La Zarzuela adoptará por tanto las precauciones que obvió a la hora de impedir que Cristina de Borbón se viera activamente envuelta en una trama que hace peligrar la supervivencia de la Corona. Una vez aclarado en los propios juzgados que la monarquía cuenta con medios sobrados para neutralizar cualquier altercado, también se evidencia que el palacio debió emplearse con idéntica aplicación para evitar los excesos económicos que le han costado una imputación a Su Alteza Real, pues hasta el fiscal protector le asigna un déficit ético. Por tanto, la expedición policial del lunes contra la libertad de expresión descarta en paralelo la imprudencia protectora de los protagonistas del caso Infanta, para adentrarse en los pecados mortales.

Más allá del morbo, los periodistas que se amontonarán a las puertas del juzgado el 8 de febrero cumplen la labor de vigilancia de los intereses públicos, desatendidos clamorosamente por La Zarzuela en beneficio económico de la Infanta. Entretanto, el país desgrana los ecos del tercer exabrupto del fiscal en tres meses consecutivos.

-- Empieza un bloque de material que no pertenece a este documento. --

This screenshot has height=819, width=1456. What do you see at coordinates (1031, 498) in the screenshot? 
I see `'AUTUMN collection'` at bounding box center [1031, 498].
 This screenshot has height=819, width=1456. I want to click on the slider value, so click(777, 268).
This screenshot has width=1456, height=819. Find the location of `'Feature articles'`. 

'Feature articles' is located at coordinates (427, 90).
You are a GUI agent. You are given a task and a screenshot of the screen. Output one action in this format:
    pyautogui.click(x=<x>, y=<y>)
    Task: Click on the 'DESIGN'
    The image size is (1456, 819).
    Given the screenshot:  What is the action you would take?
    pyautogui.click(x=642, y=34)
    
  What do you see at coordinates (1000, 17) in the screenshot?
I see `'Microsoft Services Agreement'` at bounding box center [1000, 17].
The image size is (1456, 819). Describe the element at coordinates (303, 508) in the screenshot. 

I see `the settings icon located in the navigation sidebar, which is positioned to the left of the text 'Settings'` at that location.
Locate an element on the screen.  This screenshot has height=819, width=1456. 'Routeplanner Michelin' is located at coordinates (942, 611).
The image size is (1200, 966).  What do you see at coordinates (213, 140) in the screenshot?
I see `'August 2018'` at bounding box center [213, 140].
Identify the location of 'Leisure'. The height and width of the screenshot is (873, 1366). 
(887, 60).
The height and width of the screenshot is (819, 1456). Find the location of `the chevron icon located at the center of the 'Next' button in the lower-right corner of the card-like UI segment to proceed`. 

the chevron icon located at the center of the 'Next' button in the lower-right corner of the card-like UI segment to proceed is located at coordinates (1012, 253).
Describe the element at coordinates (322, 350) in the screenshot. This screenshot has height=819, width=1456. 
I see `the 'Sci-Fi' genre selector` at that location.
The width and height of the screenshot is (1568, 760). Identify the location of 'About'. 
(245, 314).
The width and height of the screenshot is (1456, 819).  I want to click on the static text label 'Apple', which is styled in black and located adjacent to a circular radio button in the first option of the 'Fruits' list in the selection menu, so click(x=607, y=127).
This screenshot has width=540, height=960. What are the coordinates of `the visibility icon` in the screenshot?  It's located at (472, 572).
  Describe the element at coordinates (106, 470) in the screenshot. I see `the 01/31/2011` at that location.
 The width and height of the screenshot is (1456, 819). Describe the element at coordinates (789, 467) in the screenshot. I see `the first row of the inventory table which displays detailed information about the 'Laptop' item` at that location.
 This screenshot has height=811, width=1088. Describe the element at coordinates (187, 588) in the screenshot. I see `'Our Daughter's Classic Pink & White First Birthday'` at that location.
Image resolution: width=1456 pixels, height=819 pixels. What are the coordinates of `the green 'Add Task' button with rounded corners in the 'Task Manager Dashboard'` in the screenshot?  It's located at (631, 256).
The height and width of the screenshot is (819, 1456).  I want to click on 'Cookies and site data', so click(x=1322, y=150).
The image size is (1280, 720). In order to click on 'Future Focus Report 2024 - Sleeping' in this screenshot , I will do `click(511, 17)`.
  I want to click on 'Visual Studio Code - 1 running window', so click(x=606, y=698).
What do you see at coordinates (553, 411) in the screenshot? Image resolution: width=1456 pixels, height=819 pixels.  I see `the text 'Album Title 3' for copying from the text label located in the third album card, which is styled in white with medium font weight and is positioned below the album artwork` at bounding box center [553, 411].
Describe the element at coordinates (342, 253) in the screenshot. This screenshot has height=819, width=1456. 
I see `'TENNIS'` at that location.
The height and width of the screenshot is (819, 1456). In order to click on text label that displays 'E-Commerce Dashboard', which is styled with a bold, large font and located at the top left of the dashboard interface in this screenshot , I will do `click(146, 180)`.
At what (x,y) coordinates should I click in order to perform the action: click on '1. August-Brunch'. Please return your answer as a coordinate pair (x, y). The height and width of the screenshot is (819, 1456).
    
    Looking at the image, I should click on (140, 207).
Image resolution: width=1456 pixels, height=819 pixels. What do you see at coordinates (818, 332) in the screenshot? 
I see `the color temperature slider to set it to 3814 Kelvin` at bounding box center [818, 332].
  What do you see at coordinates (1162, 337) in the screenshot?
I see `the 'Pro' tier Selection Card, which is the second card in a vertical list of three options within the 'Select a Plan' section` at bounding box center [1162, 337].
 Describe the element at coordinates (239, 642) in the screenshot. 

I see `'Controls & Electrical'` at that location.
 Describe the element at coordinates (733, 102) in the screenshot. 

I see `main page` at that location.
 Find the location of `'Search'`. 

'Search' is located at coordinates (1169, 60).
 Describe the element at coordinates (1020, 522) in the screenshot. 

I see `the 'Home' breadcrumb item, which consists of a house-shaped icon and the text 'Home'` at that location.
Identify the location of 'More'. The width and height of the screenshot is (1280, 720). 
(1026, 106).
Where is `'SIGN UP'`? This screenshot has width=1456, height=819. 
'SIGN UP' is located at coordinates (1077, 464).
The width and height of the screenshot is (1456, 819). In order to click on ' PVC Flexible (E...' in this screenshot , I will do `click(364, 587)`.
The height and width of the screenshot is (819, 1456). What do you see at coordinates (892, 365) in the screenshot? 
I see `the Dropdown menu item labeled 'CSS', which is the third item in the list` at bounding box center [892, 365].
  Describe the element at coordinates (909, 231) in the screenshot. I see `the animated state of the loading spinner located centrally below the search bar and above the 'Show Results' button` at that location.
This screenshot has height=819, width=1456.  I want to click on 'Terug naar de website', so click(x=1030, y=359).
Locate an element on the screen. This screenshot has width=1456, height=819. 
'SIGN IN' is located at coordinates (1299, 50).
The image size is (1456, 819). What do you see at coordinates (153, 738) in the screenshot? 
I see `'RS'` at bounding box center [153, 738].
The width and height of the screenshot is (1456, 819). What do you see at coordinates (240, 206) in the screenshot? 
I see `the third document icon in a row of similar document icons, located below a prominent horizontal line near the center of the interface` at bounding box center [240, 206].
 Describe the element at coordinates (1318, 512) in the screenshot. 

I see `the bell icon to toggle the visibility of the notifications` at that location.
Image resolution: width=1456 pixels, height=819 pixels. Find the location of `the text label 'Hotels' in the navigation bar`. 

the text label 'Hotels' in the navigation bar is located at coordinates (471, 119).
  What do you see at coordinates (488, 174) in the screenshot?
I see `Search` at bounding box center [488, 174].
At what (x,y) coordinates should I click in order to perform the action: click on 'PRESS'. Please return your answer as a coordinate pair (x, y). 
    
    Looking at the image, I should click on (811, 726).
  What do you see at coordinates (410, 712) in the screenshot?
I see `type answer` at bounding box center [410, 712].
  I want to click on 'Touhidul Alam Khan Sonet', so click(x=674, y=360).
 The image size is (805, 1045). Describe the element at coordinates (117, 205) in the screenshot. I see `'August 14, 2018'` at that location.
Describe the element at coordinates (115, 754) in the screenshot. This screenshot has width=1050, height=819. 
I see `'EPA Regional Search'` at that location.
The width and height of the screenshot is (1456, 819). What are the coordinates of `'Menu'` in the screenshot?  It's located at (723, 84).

Jamás un acusador escribió tanto en defensa de una princesa, Horrach habla para la audiencia en lugar de hacerlo para la Audiencia.

En una división del trabajo a rajatabla, la defensa digamos que oficial de la Infanta se centra en los lacrimógenos aspectos sentimentales, en tanto que el fiscal la blinda con argumentos de una contundencia casi física, o solo física. Tras la irrupción de la sublimación amorosa en la esfera penal, falta dilucidar si Cristina de Borbón participó en los manejos de Urdangarin porque le amaba, o si le amaba porque le dejaba participar en sus rentables empresas.

De no mediar la prosa tan vandálica como huera de los defensores públicos y privados de la Infanta, se hubiera impuesto la elemental conclusión de que Castro tenía razón, pues ninguna de las partes ha cuestionado su imputación. A falta de que el Supremo distinga doctrinalmente entre imputados forzosos e imputadas voluntarias, la citación de funcionarios policiales y tributarios ha causado un malestar agudo entre los convocados por el juez a instancias del fiscal. Consideran que estas declaraciones exceden su cometido, y que son más propias de un juicio oral que de una fase de indagación previa.

Según se aprecia, todo el mundo se cree con derecho a una opinión, aunque la decisión última quede en manos de los policías de La Zarzuela. La algarabía se impone desde que el fiscal se opone a la declaración de la Infanta porque «no fuera a ser que no lo hubiera hecho», una salvedad que liquida el Derecho Penal. Al igual que Sansón, a Horrach no le importa derribar el templo entero de la instrucción, si acaba a cambio con sus filisteos.